Exercise prompt:
When the line containing "Task: Toggle Italic formatting" appears in the entries below, begin printing there and stop after the line containing "This screenshot has height=471, width=1028."; print each of those lines exactly and no other line.

Task input:
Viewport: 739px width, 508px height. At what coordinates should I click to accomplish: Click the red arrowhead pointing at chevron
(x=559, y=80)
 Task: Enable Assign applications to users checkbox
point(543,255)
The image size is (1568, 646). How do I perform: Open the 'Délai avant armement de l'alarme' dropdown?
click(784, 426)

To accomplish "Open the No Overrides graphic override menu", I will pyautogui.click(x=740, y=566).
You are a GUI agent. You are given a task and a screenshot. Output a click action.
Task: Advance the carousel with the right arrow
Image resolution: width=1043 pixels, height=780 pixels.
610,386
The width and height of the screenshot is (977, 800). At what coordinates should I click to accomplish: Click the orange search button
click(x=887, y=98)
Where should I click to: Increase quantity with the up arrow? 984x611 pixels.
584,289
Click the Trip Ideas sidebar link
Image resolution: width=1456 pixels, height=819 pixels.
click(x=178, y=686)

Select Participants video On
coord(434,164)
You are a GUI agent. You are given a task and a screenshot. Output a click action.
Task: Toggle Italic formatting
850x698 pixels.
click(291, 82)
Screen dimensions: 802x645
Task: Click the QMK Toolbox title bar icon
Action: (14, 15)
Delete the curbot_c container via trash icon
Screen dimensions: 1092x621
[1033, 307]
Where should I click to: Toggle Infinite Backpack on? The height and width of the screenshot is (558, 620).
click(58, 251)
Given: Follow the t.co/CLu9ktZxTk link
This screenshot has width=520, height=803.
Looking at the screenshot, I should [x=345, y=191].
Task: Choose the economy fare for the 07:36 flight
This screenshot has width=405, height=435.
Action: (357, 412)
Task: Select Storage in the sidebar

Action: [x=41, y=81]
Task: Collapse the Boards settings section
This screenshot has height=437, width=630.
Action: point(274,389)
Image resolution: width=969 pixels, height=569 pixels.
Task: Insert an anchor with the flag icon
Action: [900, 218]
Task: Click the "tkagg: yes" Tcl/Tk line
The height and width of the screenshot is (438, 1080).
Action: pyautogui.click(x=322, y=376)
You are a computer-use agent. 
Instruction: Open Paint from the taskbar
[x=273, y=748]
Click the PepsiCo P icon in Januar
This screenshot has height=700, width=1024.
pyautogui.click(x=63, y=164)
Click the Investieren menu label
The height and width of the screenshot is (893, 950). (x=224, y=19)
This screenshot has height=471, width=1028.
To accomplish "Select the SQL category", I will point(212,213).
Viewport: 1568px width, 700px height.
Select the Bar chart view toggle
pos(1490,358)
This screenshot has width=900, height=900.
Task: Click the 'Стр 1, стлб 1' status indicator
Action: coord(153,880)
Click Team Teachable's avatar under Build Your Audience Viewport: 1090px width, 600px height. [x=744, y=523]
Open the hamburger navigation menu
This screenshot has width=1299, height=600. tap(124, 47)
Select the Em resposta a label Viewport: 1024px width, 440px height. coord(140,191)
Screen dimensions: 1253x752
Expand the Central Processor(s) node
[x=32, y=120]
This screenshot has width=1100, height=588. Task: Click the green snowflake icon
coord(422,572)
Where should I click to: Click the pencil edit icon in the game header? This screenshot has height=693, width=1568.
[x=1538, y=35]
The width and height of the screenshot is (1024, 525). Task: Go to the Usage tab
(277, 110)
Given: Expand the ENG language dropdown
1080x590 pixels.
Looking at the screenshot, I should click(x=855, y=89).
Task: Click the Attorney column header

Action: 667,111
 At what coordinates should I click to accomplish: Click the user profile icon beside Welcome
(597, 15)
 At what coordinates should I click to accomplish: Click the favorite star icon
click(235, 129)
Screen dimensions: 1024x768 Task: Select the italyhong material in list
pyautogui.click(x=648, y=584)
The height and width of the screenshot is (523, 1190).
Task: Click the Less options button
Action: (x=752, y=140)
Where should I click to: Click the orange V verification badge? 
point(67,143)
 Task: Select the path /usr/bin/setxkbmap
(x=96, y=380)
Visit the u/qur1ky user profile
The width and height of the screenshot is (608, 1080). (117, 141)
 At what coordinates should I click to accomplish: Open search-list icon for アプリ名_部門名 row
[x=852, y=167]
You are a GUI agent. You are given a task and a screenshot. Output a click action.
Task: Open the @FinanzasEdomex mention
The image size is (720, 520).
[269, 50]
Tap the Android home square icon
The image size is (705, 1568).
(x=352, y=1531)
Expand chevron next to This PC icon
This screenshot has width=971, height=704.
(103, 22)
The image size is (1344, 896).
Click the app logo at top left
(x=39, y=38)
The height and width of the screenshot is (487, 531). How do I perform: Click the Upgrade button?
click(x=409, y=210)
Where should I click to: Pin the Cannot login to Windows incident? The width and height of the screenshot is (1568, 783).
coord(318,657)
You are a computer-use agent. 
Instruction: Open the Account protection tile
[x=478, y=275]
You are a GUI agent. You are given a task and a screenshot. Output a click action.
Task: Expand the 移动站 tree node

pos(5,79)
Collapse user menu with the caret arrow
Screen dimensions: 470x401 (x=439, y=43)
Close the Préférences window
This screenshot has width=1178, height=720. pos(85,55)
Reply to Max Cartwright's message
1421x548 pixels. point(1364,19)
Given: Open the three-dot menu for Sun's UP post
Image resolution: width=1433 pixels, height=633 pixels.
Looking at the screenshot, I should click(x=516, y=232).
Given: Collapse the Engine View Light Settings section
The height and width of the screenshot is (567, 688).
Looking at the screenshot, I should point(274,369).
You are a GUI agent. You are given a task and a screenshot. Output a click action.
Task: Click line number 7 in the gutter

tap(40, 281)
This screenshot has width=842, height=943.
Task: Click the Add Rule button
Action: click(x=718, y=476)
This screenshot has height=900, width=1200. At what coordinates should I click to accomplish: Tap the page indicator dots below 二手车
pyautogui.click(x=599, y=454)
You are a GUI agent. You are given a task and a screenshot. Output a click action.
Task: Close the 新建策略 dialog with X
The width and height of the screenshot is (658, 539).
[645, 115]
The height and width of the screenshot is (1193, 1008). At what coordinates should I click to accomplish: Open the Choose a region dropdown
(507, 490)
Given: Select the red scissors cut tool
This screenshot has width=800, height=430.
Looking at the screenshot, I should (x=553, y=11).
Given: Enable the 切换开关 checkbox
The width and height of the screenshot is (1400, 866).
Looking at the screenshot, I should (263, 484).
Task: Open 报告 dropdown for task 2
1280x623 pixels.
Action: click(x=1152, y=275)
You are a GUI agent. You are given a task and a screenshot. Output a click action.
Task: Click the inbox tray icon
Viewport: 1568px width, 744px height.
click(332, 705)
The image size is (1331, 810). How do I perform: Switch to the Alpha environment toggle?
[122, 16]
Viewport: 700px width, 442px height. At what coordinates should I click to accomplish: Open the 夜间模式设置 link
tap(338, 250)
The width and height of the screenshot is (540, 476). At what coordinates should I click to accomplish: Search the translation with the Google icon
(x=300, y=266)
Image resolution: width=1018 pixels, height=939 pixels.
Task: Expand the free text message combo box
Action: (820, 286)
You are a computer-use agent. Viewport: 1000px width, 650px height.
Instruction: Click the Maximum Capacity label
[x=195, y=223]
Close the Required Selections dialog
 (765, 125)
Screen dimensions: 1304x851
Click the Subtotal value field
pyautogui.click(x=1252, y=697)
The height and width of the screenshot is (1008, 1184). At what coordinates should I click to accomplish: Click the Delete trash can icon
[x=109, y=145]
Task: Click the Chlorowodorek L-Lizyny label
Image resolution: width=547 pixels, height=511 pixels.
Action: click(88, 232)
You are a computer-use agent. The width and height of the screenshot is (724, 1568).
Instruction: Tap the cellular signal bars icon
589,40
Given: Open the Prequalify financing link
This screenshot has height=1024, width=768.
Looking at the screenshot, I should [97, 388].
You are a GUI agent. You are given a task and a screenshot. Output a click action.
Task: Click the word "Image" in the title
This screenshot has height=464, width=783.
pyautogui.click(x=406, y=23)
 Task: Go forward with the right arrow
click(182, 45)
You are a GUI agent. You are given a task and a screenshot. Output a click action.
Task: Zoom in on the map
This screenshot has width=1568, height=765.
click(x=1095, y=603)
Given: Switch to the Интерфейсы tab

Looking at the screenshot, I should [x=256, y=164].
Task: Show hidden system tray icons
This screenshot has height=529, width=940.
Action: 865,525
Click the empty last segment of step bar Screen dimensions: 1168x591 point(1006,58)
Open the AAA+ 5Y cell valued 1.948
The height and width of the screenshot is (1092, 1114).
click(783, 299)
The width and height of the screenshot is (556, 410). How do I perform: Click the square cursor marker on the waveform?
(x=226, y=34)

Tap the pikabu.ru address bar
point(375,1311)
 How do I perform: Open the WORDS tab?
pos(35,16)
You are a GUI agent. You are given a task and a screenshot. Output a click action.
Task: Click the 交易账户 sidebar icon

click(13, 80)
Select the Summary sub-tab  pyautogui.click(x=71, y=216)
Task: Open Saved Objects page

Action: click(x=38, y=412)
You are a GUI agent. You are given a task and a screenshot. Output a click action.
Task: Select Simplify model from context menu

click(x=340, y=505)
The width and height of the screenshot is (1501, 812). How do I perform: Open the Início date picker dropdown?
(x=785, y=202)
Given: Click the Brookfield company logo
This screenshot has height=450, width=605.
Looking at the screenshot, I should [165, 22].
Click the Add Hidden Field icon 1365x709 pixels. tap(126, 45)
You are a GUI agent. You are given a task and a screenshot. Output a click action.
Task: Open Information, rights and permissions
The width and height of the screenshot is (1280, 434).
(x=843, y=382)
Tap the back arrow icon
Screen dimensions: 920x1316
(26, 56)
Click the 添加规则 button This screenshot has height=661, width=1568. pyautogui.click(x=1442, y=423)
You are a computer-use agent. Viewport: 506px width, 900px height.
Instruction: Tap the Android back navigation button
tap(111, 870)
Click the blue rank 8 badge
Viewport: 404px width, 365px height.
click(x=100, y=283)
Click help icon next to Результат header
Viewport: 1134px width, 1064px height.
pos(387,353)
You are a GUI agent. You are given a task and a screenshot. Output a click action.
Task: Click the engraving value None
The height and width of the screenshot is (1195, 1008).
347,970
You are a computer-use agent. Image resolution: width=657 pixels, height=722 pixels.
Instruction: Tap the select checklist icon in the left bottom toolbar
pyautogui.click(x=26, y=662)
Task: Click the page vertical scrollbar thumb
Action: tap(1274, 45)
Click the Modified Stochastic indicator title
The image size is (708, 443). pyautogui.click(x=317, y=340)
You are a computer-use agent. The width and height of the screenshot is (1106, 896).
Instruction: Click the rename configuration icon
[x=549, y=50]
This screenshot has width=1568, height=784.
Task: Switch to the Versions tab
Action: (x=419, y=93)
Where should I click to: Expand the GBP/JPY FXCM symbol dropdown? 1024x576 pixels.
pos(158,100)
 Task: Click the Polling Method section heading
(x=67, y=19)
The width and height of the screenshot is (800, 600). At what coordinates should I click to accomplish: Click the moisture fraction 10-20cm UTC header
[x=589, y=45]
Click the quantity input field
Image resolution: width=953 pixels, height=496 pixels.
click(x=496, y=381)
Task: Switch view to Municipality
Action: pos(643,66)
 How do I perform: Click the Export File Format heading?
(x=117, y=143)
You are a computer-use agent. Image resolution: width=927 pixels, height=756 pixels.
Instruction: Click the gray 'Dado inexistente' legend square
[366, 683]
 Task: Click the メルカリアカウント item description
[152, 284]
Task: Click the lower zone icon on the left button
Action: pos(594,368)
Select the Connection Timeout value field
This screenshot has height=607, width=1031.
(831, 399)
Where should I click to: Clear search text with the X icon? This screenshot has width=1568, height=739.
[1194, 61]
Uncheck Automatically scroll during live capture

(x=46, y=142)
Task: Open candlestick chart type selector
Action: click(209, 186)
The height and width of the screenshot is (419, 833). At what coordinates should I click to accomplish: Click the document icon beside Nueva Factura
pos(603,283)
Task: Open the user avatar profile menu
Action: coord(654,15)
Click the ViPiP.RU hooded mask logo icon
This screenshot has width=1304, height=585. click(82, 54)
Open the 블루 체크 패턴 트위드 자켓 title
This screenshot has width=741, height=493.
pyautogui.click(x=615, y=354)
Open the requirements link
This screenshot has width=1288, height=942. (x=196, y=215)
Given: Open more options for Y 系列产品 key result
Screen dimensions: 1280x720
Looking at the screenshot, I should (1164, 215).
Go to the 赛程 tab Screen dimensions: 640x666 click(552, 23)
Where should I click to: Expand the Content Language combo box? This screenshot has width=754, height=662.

Worked solution:
Task: Toggle Italic formatting
850x698 pixels.
click(291, 82)
Screen dimensions: 802x645
Task: Click the QMK Toolbox title bar icon
Action: (14, 15)
Delete the curbot_c container via trash icon
Screen dimensions: 1092x621
[1033, 307]
Where should I click to: Toggle Infinite Backpack on? The height and width of the screenshot is (558, 620).
click(58, 251)
Given: Follow the t.co/CLu9ktZxTk link
This screenshot has width=520, height=803.
Looking at the screenshot, I should [x=345, y=191].
Task: Choose the economy fare for the 07:36 flight
This screenshot has width=405, height=435.
Action: (357, 412)
Task: Select Storage in the sidebar

Action: [x=41, y=81]
Task: Collapse the Boards settings section
This screenshot has height=437, width=630.
Action: point(274,389)
Image resolution: width=969 pixels, height=569 pixels.
Task: Insert an anchor with the flag icon
Action: [900, 218]
Task: Click the "tkagg: yes" Tcl/Tk line
The height and width of the screenshot is (438, 1080).
Action: pyautogui.click(x=322, y=376)
You are a computer-use agent. 
Instruction: Open Paint from the taskbar
[x=273, y=748]
Click the PepsiCo P icon in Januar
This screenshot has height=700, width=1024.
pyautogui.click(x=63, y=164)
Click the Investieren menu label
The height and width of the screenshot is (893, 950). (x=224, y=19)
This screenshot has height=471, width=1028.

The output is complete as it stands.